そのまま戸張は対岸の太平洋艦隊司令部へ機首を向けた。数分後、司令部上空に到達した戸張の目には惨状が映し出されていた。太平洋艦隊司令部は飯山大尉を屠ったヒュドラによって破壊し尽くされていた。飛行場と同様にうねるような帯状の足跡に蹂躙され、見るも無惨な緑色の焼け跡が周囲に点在している。
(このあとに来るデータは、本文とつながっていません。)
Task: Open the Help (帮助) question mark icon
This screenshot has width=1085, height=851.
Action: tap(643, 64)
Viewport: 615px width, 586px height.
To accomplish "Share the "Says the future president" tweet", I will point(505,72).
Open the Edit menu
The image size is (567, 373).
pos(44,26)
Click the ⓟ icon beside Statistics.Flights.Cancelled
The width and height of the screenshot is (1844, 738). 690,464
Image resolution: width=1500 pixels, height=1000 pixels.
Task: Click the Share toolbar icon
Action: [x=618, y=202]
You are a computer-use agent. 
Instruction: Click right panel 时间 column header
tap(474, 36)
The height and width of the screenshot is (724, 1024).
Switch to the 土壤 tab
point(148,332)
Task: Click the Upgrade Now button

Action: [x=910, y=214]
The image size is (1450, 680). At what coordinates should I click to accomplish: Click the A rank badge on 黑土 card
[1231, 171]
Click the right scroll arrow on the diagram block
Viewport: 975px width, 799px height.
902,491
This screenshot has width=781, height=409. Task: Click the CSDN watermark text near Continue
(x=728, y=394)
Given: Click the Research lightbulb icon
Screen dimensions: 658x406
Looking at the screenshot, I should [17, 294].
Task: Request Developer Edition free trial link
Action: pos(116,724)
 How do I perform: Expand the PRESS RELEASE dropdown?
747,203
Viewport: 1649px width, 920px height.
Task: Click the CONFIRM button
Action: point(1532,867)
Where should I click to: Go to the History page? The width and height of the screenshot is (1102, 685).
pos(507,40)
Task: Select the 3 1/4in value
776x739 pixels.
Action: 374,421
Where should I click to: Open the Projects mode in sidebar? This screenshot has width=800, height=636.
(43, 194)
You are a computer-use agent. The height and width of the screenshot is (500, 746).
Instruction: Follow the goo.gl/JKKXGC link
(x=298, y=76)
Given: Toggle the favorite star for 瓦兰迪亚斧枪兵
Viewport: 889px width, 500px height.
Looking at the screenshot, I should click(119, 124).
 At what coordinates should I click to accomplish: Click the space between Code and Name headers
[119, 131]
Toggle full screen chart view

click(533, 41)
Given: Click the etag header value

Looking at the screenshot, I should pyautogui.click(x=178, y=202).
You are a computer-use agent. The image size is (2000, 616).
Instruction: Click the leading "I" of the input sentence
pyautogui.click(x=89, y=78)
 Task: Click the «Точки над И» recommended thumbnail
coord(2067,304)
唐突だが、彼はようやく自分が成すべき義務を思い出した。抗しがたい怒りが湧いてくる。それは軍人と言うよりも人として果たすべき責務だった。
飯山大尉は尊敬すべき上官であった。その上官を無残に焼き殺しやがった化け物がそこにいる。
莫迦野郎。ならば報復するしかないではないか。
うねった帯はそのままオアフ島東部へ続いている。進路上にはホノルルがあった。